Background information
- Origin: Wythenshawe, Manchester, England
- Genres: Punk rock, oi!, glam punk, hard rock
- Years active: 1975–1979, 1979–1981, 1996–2025
- Labels: Rabid, Decca, TJM, DJM, Thrush, Damaged Goods, Link, Receiver, Captain Oi!, Taang!, Dodgy Items, Castle, TKO, Amsterdamned, Cleopatra, Contra Europe, Spaghetty Town USA,
- Past members: Wayne Barrett Michael "Mick" Rossi Brian "Mad Muffet" Grantham Howard Bates Phil Rowland Nigel Mead Noel Kay Jean Pierre Thollet Dan Graziano Mark Reback Mike "Spider" Day

= Slaughter & the Dogs =

English punk rock band

Slaughter and the Dogs are an English punk rock band formed in 1975 in Wythenshawe, Manchester. Their original line-up consisted of singer/creator Wayne Barrett, rhythm guitar Mick Rossi, drummer Brian "Mad Muffet" Grantham, lead guitarist Mike Day and bassist Howard “Master” Zip Bates.

== History ==
Slaughter and the Dogs were founded in 1975 by Wayne Barrett, Mick Rossi, Brian Grantham, Howard Bates and Mike Day. The band name was created by Barrett and is a mix of Slaughter on 10th Avenue and Diamond Dogs. They were one of the first punk rock bands in North West England, and they supported the Sex Pistols at their gig at Manchester Lesser Free Trade Hall on 20 July 1976. This concert, more than any other single event, spawned Manchester's punk scene, which was concentrated around the Electric Circus Club.

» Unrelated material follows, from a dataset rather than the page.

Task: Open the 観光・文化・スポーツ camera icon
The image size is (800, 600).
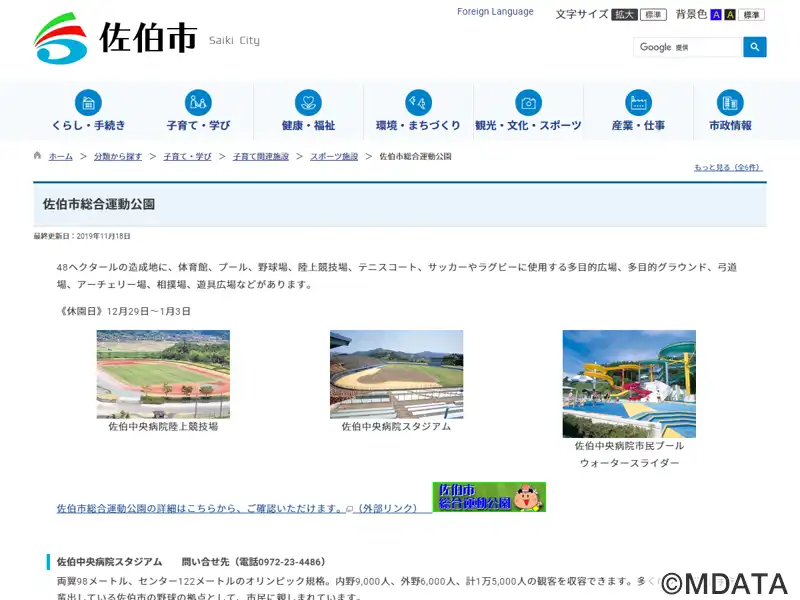Action: (528, 103)
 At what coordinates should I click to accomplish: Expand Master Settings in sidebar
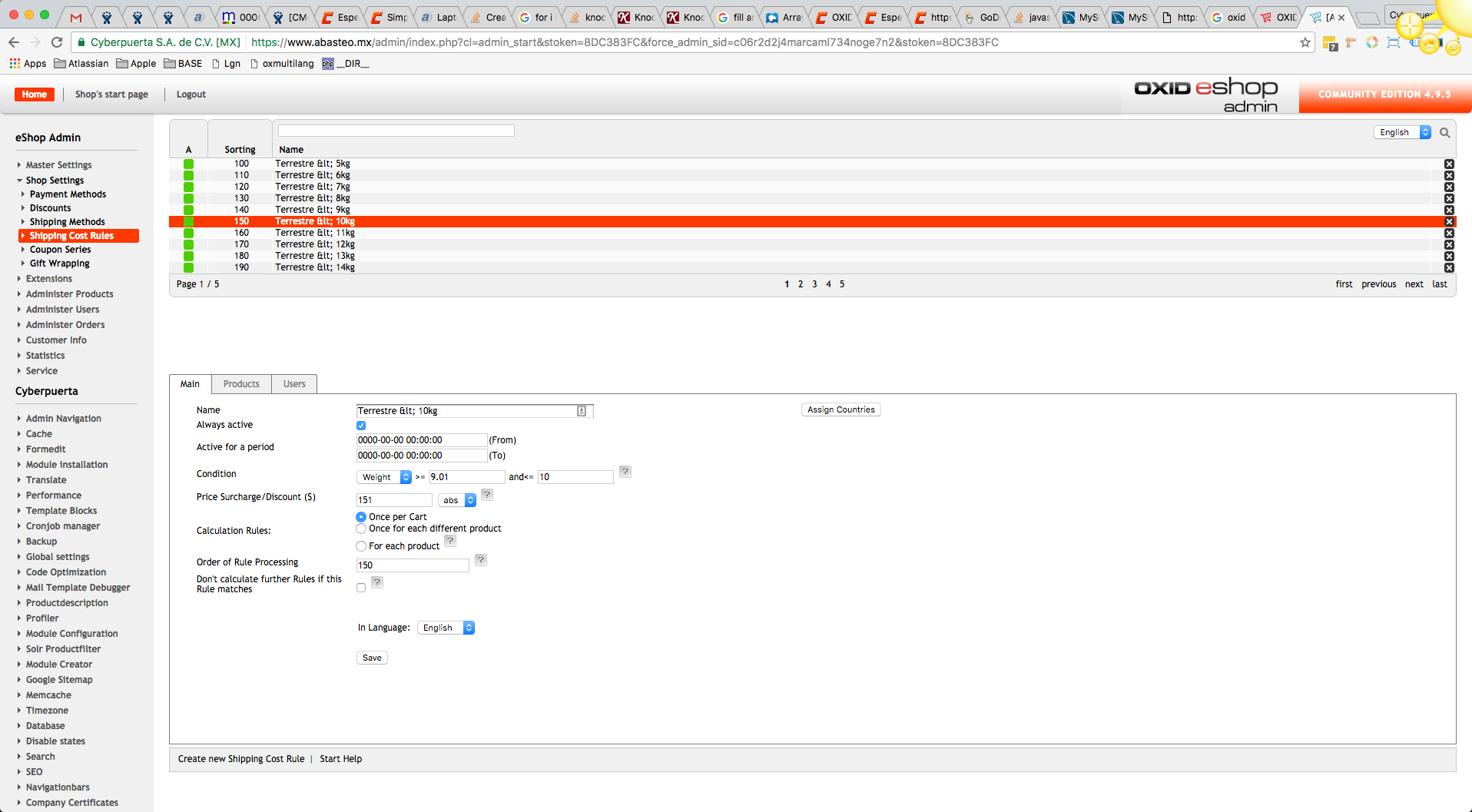pyautogui.click(x=58, y=165)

Mike Day left the group after this gig.

The band befriended Rob Gretton, who went on to manage Joy Division, and with his financial help, became the first band to release a single on Manchester's independent record label Rabid Records. This debut single, "Cranked Up Really High", was released in June 1977 and was listed in Mojos list of the top 100 punk rock singles of all time. It was also included on Streets, which has been described as an "essential" compilation album of early UK punk bands from a variety of independent record labels.

Slaughter and the Dogs split in 1978 and then reformed late 1979 (including Mick Rossi and new drummer Phil Rowland, formerly of Eater). When Barrett left to pursue other avenues, they recruited Eddie Garrity on vocal duties, were signed to DJM records, and went on to release several singles and an album, Bite Back, under the abbreviated name of Slaughter.

In 2015 promoter Moz Murray announced a one-off 40th anniversary show, "Back to the Start", featuring the original line-up of Barrett, Rossi, Bates and Grantham. Held at the (now permanently closed,) Ruby Lounge in Manchester on 9 October 2015. In August 2016, the same original line up of Barrett, Rossi, Bates and Grantham performed together again at the Rebellion Music Festival in Blackpool, United Kingdom. In 2016, the band recorded the album Vicious in Los Angeles, with a new rhythm section of Mark Reback (drums) and Dan Graziano (bass), and subsequently toured Japan in May 2016 and Europe in February and March 2017. It was released by Cleopatra Records on 16 September 2016, and released to generally favorable reviews. Cleopatra issued a live album, Tokyo Dogs, in 2017.

On 9 February 2017, Slaughter and the Dogs embarked on a seven-week European tour, playing 33 shows in 10 countries.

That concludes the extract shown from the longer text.